Akıllı ağ, en basit şekilde günümüzün iletişim teknolojilerini kullanarak elektrik ağımızdaki verimsizlikleri ortadan kaldırmayı amaçlayan her türlü yenilik olarak tanımlanabilir. Bu olgu, sürdürülebilir enerji çözümlerinin altyapısı olarak görülüyor. Zira akıllı ağın temeli birçok gelişmiş algılama, iletişim ve denetleme sistemleri üzerine kurulu ve bu özellikler sayesinde hem elektrik üretimi ve dağıtımı yapan kuruluşlar hem de tüketiciler birçok yarar sağlıyor.
Örneğin eski tip bir elektrik ağında arıza yaşandığı zaman tüketiciler dağıtım hizmeti veren kuruluşa haber vermediği sürece sorun giderilemiyor.

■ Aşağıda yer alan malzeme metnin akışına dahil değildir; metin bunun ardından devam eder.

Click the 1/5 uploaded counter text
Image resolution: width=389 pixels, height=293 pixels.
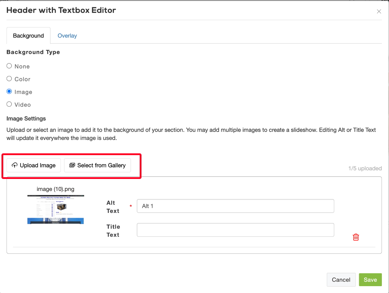(x=365, y=169)
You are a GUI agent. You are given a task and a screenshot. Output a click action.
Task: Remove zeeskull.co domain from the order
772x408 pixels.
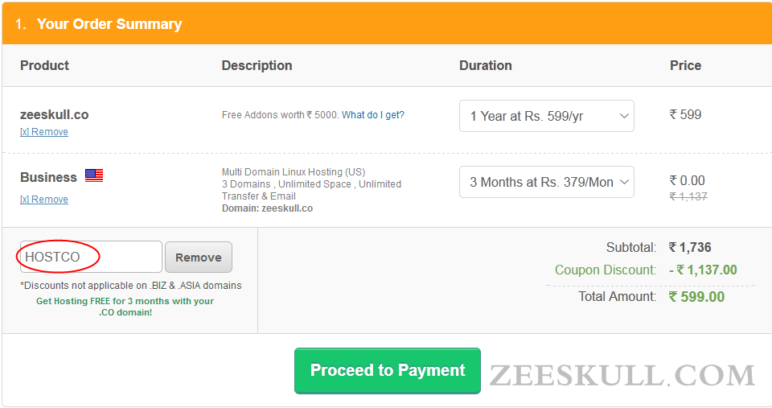point(44,132)
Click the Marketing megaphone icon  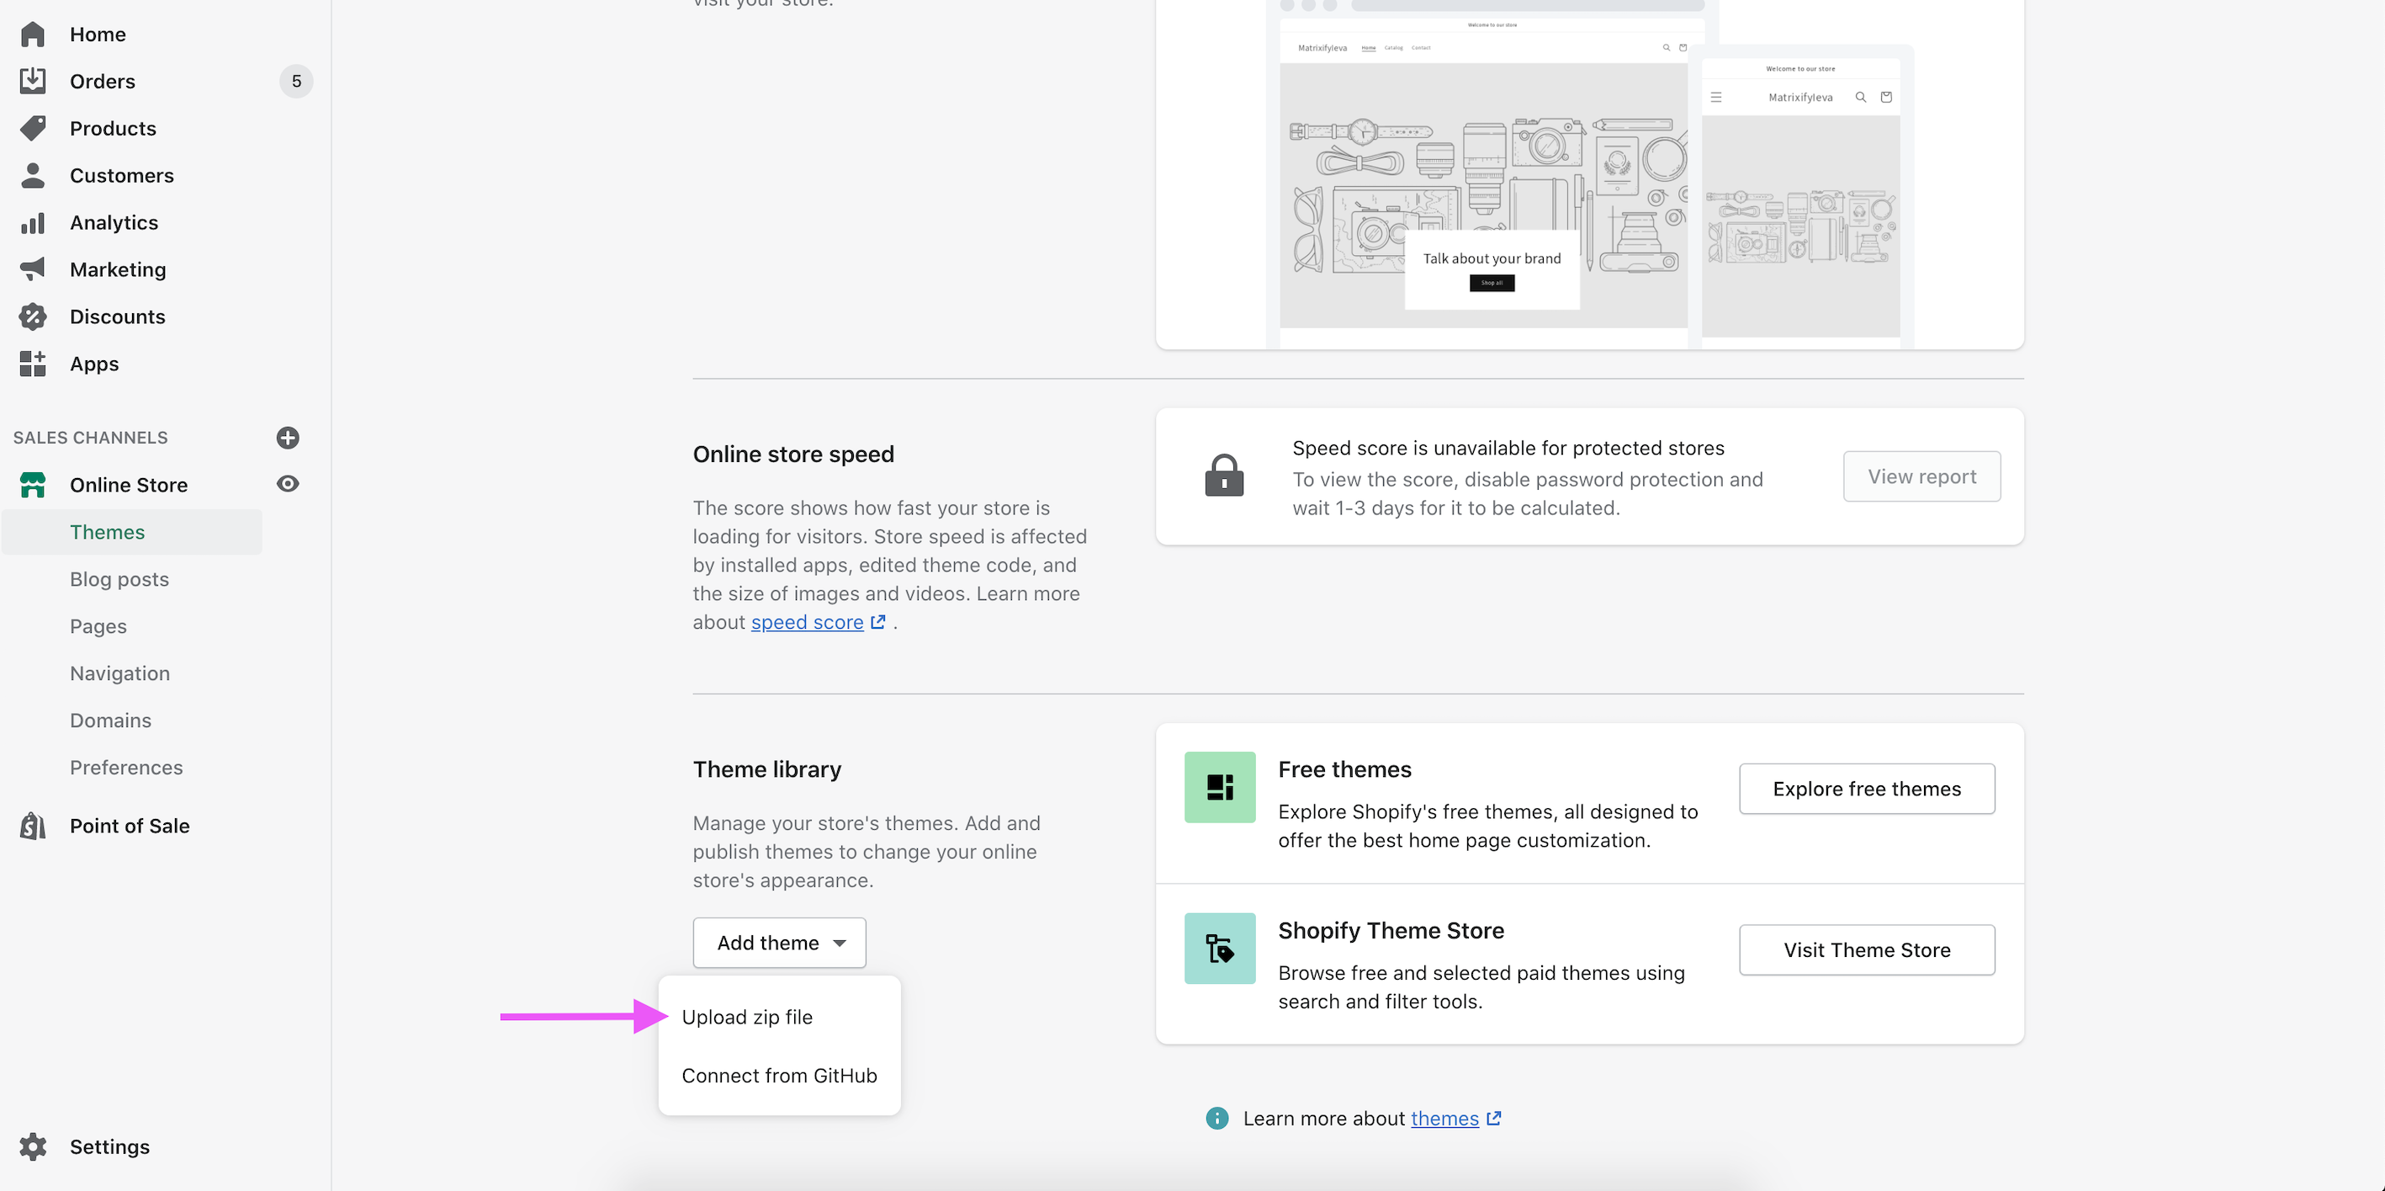pyautogui.click(x=32, y=270)
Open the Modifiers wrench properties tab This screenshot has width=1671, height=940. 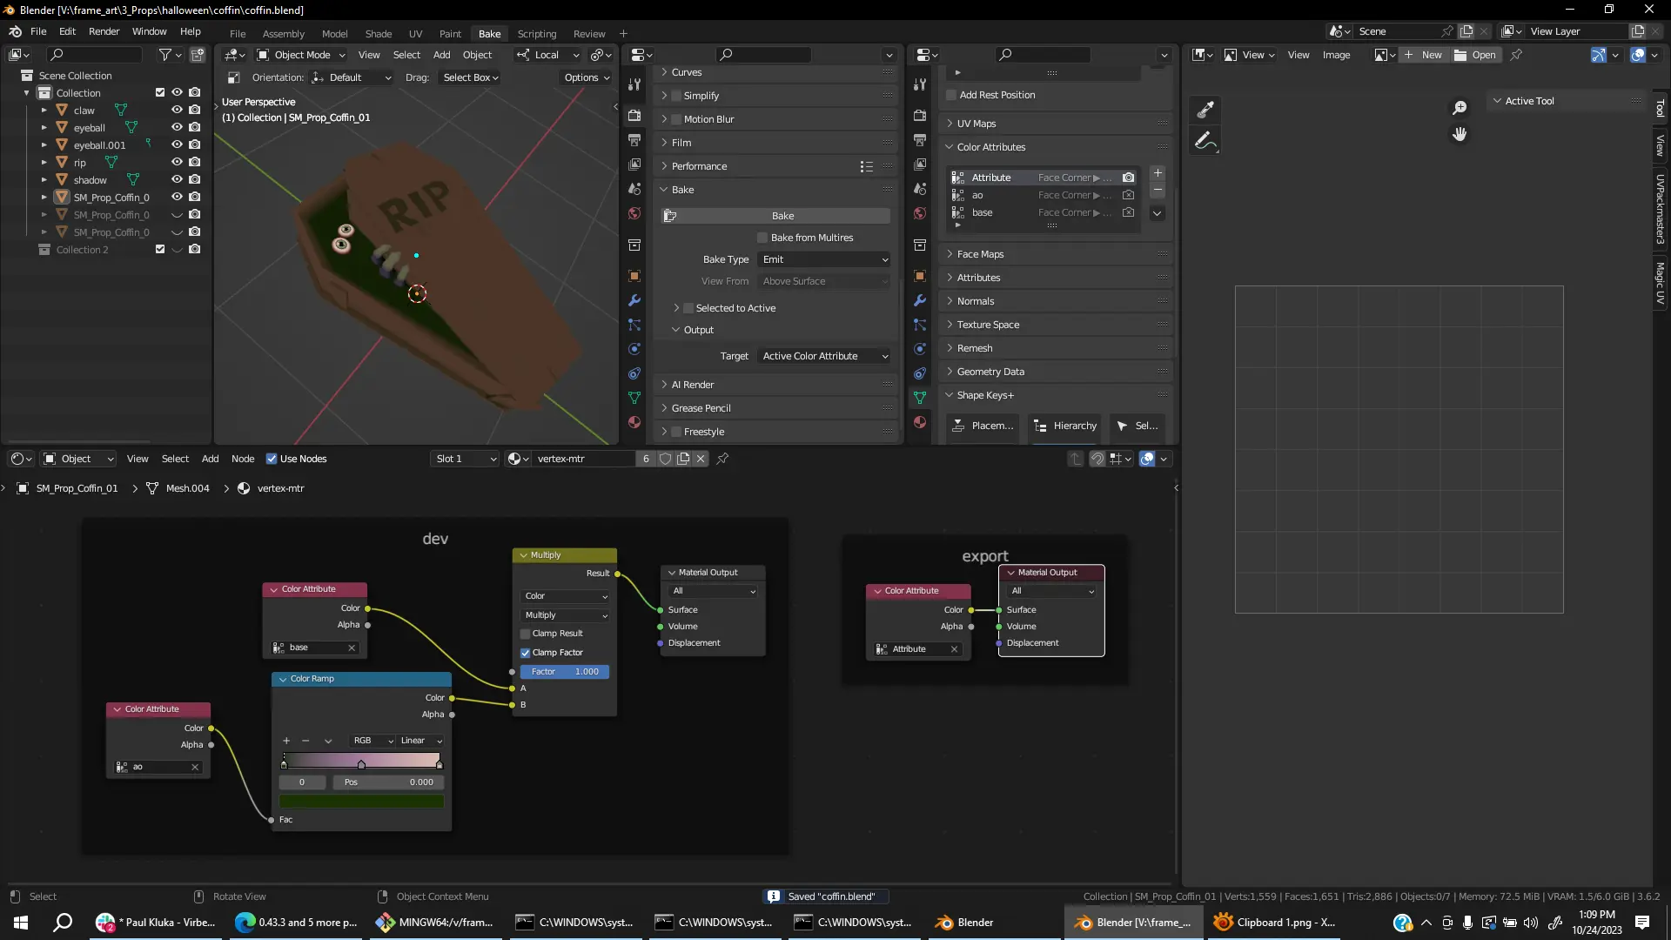point(634,300)
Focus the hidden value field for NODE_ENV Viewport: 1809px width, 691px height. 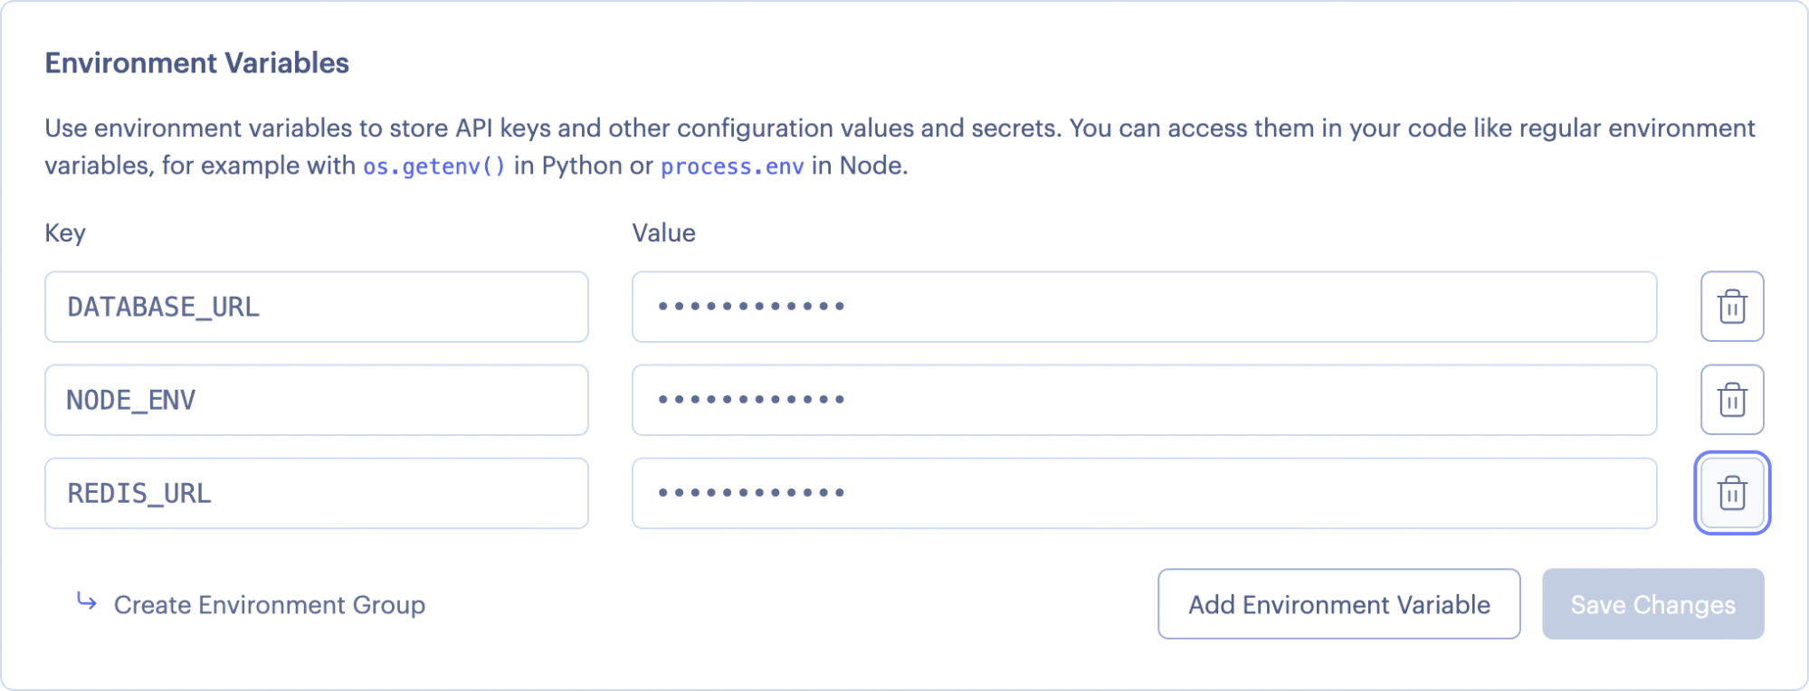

Oysa akıllı ağ, arızayı anında tespit edip çoğu zaman sorunu kendiliğinden çözebiliyor, çözemediği vakit bakım ekiplerine vakit kaybetmeden haber veriyor. Dahası akıllı ağ, acil bakımı gereken parçaları önceden belirleyip dağıtımda kesinti yaratacak bir arızayı önleyebiliyor. Bu sayede hem pahalı bir donanımın bozulmasından ötürü oluşacak zarar, hem de elektrik kesintisi yüzünden tüketicilerin yaşayacağı sıkıntı ve maddi kayıp engellenebiliyor. Akıllı ağın faydaları üzerine bu gibi örnekler rahatça çoğaltılabilir.
Ancak bu faydalar gelişmiş bir sayaç altyapısı sayesinde elde edilebilir. Şimdiye dek kullanılan elektro-mekanik sayaçlar sadece toplam elektrik tüketimini ölçebiliyor, günün belli bir zamanında harcadığımız elektrik miktarını ise ölçemiyor. Buna karşın akıllı bir sayaç, elektrik tüketimimizle ilgili var olan tüm anlık bilgileri hafızasında saklayabiliyor ve hem tüketiciye hem de dağıtım yapan kuruluşa geri bildirimlerde bulunabiliyor. Bu sayede geçmişte mümkün olmayan birçok imkânlar yaratıyor. Akıllı sayaçların yarattığı imkânların belki de en önemlisi bizi günlük elektrik talebimiz üzerinde söz sahibi yapması. Elektro-mekanik sayaç kullanan tüketiciler ne zaman ne kadar elektrik harcadıklarını bilemiyorlar. Halbuki elektrik fiyatı günün her saati, hatta her dakikası değişiyor.
Herkesin elektriği çok kullandığı günün belli saatlerinde ise elektrik fiyatı tavan yapıyor. Akıllı sayaç kullanan tüketiciler fiyatın tavan yaptığı saatlerde elektrik kullanımlarını azaltıp, elektrik daha ucuz olduğu vakitlerde elektrik harcayarak masraflarını oldukça düşürebiliyorlar. Elektro-mekanik sayaç kullanan tüketiciler ise tek fiyat tarifesinde kalmak zorunda oldukları için faturaları üzerinde hakimiyetleri bulunmuyor. Bu değişiklik kulağa oldukça kolay gelse de bunu başarabilmek sadece akıllı bir sayaç edinmekten ibaret değil.
Öncelikle akıllı sayacın sağlayacağı anlık tüketim bilgisini derleyecek bir sistem kurmak gerekiyor. Bu sistem aynı zamanda hizmet kuruluşlarından gelecek anlık elektrik fiyatını da derleyebilmeli. Bunun içinse kuruluşlar ile tüketiciler arasında iletişimi sağlayabilecek altyapıyı oluşturmak gerekiyor. Bu tip bir altyapı ise ancak milyonlarca TL değerinde yatırımlar ile kurulabiliyor.[1] Yine de yapılan yatırımlar uzun vadede kuruluşlara kazanç sağlıyor ve bu yüzden birçok ülkede bu tip girişimler gittikçe çoğalıyor.